So, the flow looks something like below:

Deployments — Scaling, Rolling updates, and Rollbacks

To run a user application, K8s uses Deployments to manage Pods. Deployment manages ReplicaSets, and ReplicaSet manages Pods.

Scaling and Self-healing

The sole purpose of a ReplicaSet is to maintain a stable set of replica Pods at any given time.

Scaling — Depending on the replicas defined in the YAML template, ReplicaSet can create that many new Pods to match the demand.
Self-healing — In the same way, when a Pod gets crashed, ReplicaSet notices the change in the cluster state, and tries to launch a new Pod to replace the dead one.

Rolling Updates and Rollbacks

Here’s how it works in K8s-
Let’s suppose, we have a Java application.

We created a Docker image V1
We created a Deployment using a YAML template which refers to the image — V1
Deployment creates a new ReplicaSet RS1
ReplicaSet creates a new set of Pods depending on the configured number of replicas
Now, let’s say, we changed something in the application — a bug fix, an enhancement, etc.
We create a new Docker image V2
We update the YAML and change the image reference to V2
The controller observes a change in the image i.e.
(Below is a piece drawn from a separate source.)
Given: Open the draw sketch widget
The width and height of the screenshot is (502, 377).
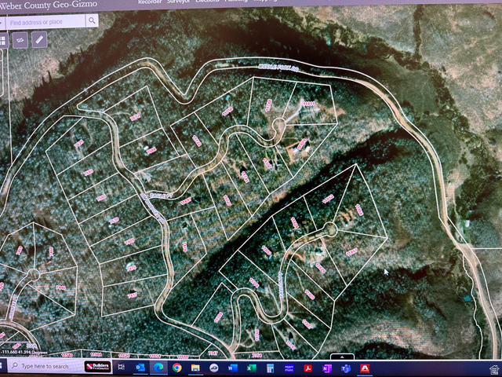Looking at the screenshot, I should 20,40.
V1 -> V2
K8s creates a new ReplicaSet RS2(for V2) in parallel without touching old ReplicaSet RS1
K8s starts creating new Pods in RS2 in parallel
At this time, Deployment is running both the ReplicaSets — RS1 and RS2
RS1 — with old image V1
RS2 — with new image V2
At the same time, K8s starts a new Pod in the new ReplicaSet and drops a Pod in the old ReplicaSet
Finally, old ReplicaSet becomes empty and new ReplicaSet becomes fully operational with new Pods, running image V2
At this point, K8s doesn’t remove old ReplicaSet which is empty
The empty ReplicaSet is used in Rollback process
To rollback, K8s just makes a switch to the empty ReplicaSet, and it starts the same process in opposite direction — RS2 to RS1

During this whole process, K8s keeps running the application, there’s no downtime.

Services

K8s documentation defines a Service like this-

A Service is an abstraction which defines a logical set of Pods and a policy by which to access them . The set of Pods targeted by a Service is usually determined by a selector.

A Service is a logical grouping of a set of Pods which also acts as a load balancer of that set.

Pods can talk to each other via Service.

A call from outside of K8s cluster is intercepted by the Service which then forwards the request to a certain Pod from its set.

So, Service also acts as a network abstraction which hides all the networking complexities.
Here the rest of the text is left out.